European Commissioner for Health and Consumer Policy John Dalli justified the refusal on the grounds that clinical trials had not been conducted. This is something of a homaeopathic excuse, given that CTRS has been marketing the drug to enormous applause in France since 1991. But in October, Dalli was sacked by Commission President José Manuel Durão Barroso following suspected corruption involving the tobacco lobby.
As for his ‘friend’ Patricia Brunko, head of a unit responsible for drugs designed for human use within the EU’s Directorate General for Health and Consumers, the French paper Liberation described her recently as ‘determined to sink Orphacol’. Yet another EC spokesperson Aikaterini Apostola released this bollocks to the media last month:
“Marketing authorisations for medicines can only be granted in the EU if the efficacy and safety of the product has been demonstrated according to strict standards.

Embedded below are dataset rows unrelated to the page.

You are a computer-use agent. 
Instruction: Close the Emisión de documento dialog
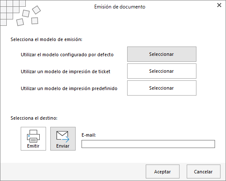pyautogui.click(x=219, y=5)
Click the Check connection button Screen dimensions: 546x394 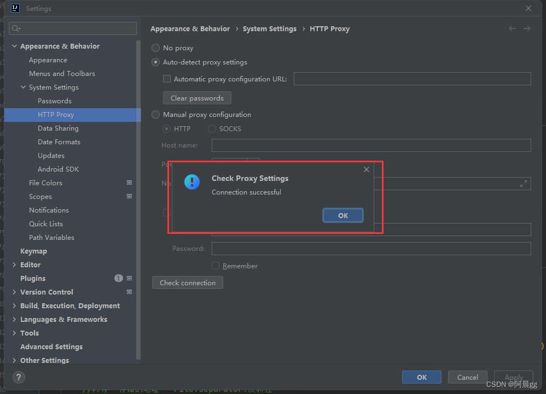click(x=187, y=283)
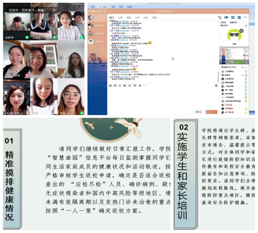
Task: Click the chat message scrollbar
Action: click(218, 76)
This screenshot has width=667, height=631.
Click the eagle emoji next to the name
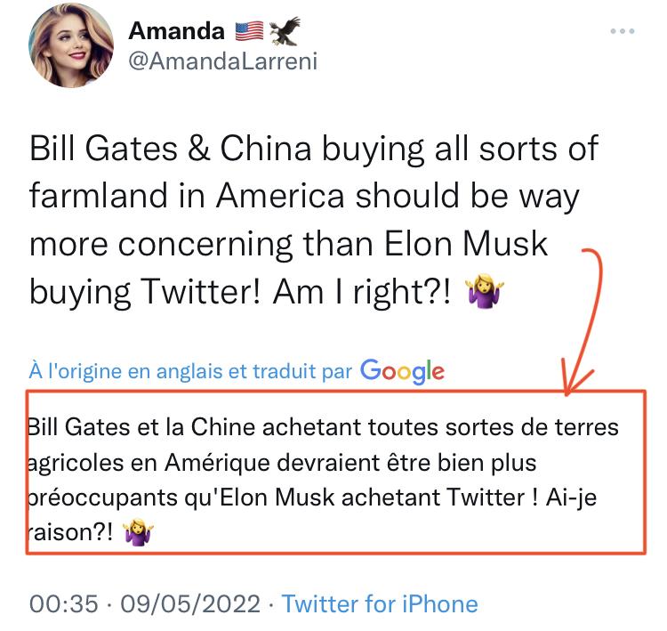click(x=285, y=30)
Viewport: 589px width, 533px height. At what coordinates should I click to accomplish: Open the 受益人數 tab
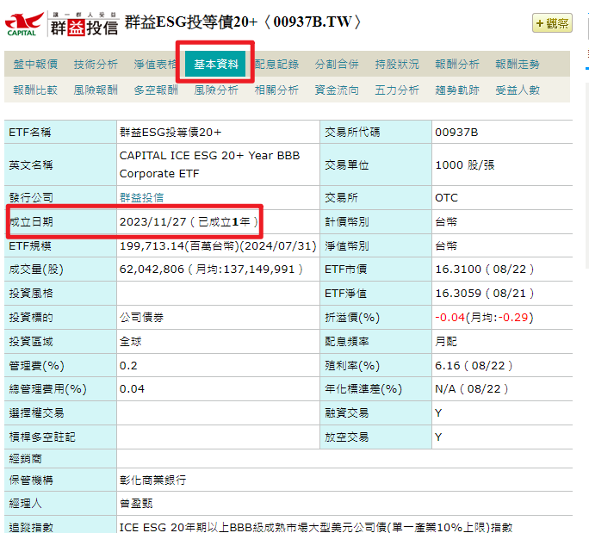(518, 90)
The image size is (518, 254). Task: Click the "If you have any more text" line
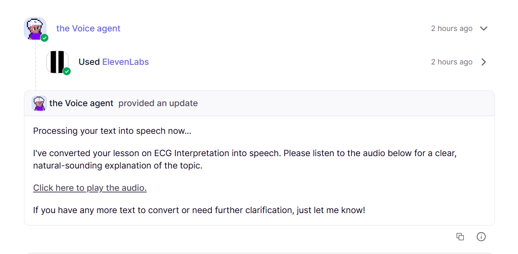[x=199, y=210]
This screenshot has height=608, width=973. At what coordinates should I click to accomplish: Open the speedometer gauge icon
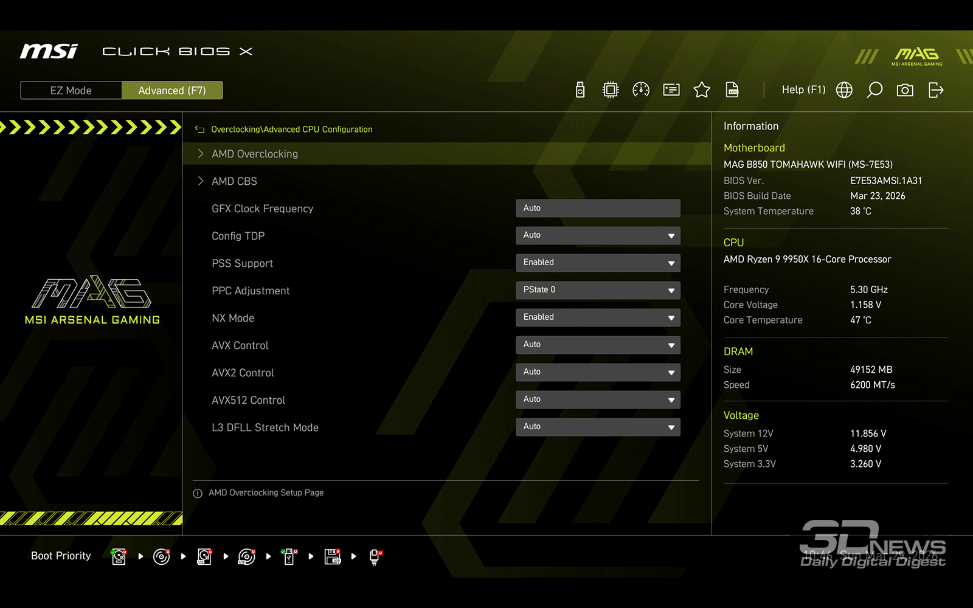[x=641, y=90]
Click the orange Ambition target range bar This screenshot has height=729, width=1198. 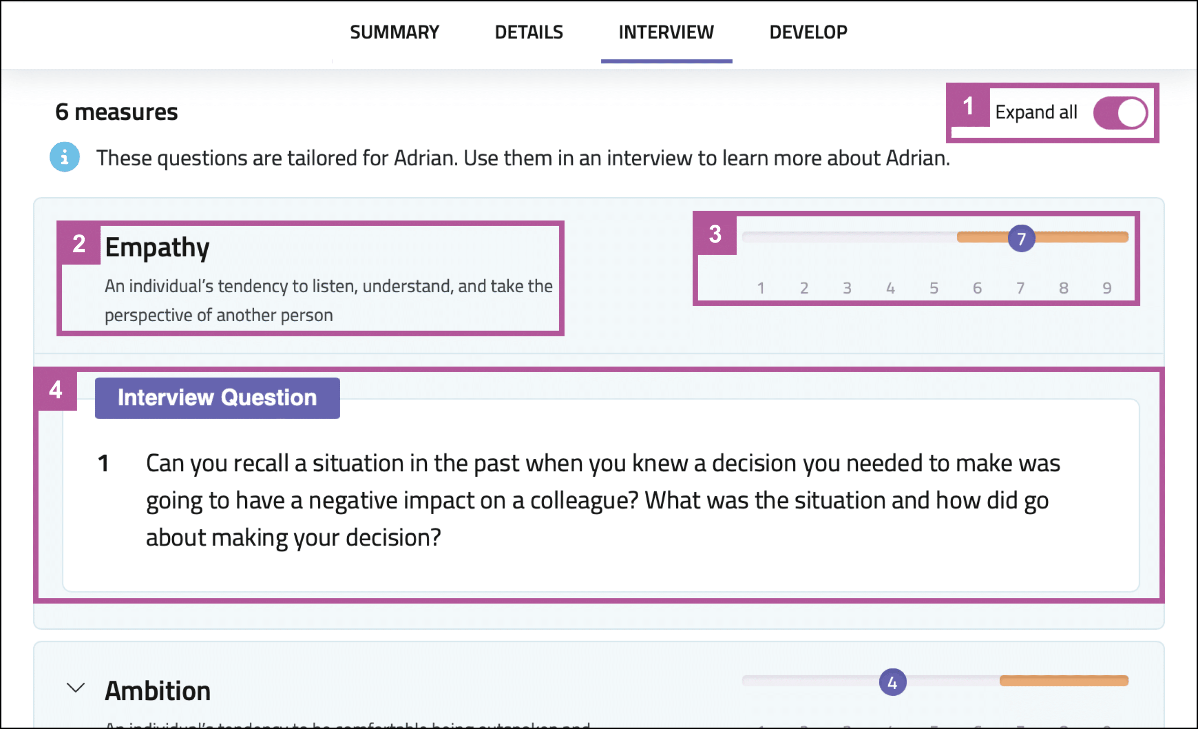(x=1064, y=681)
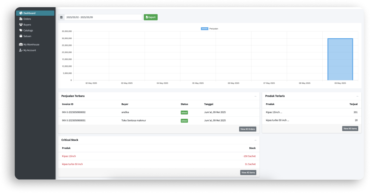Click the My Warehouse building icon
Image resolution: width=370 pixels, height=193 pixels.
(x=21, y=44)
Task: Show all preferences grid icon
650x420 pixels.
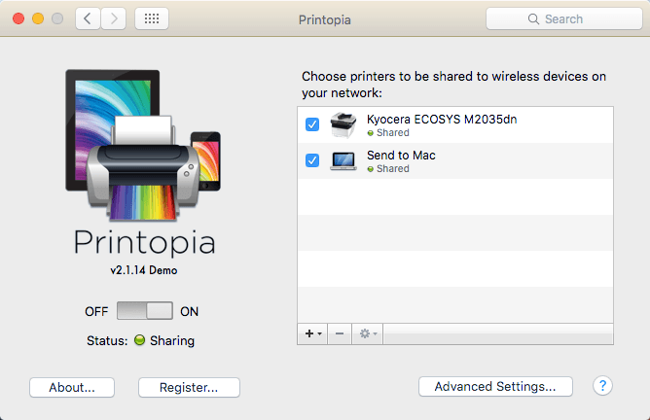Action: pyautogui.click(x=152, y=18)
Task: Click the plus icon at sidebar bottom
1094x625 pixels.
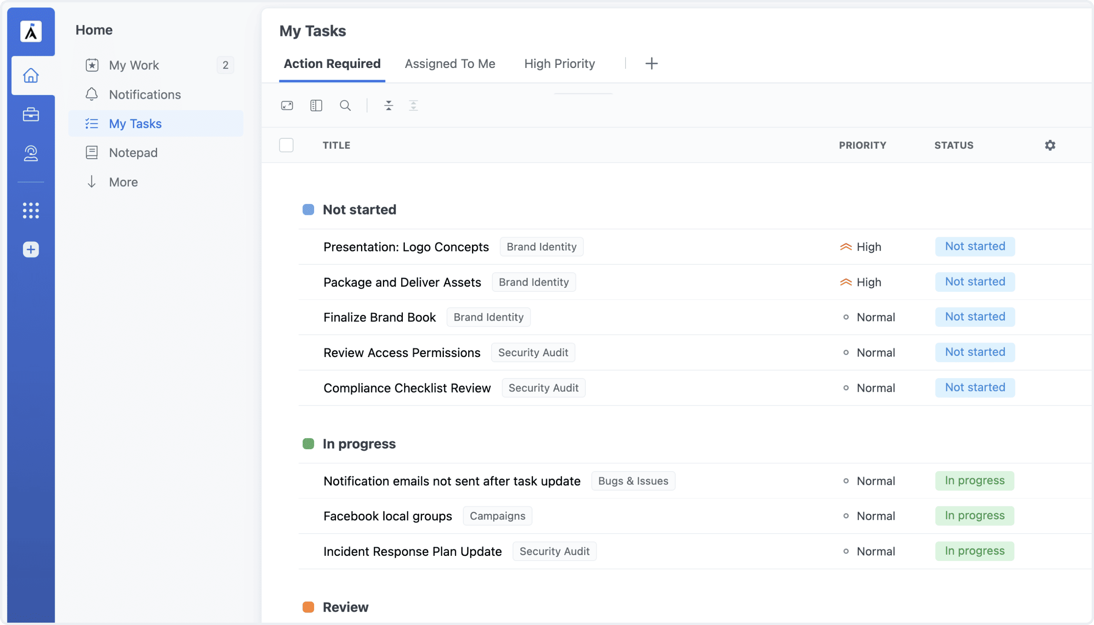Action: click(x=31, y=249)
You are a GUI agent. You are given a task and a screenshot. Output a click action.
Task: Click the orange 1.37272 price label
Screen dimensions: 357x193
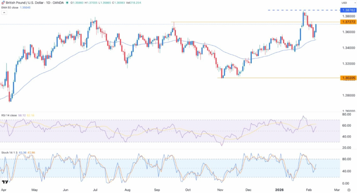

Orphacol did not comply because the applicant tried to short-circuit the requirements needed for obtaining a marketing authorisation”.
This is simply untrue, but now the CEO of CTRS Dr Antoine Ferry has no choice but to go back to the European Court to seek an annulment of the latest denial. “I am sure the commission thought that we would give up the fight, a small company like us. But I am not giving up. We will fight until the end for the wellbeing of patients throughout the EU” he told reporters last month.
But Antoine will have to get his skates on.  Asklepion Pharmaceuticals has since submitted its own European Medicines Authority application. It’s being fast-tracked. Success will mean they have the field to themselves for ten years. And more patients will die.
To date, no case has been filed with OLAF, the European Anti-Fraud Office. Dalli, his accolytes and his paymasters are indirectly guilty of murder. This is the EU David Cameron still thinks we should stay in. That’s not hard to understand, because he too believes that Might is Right. One wonders, equally, what his Health Secretary makes of all this.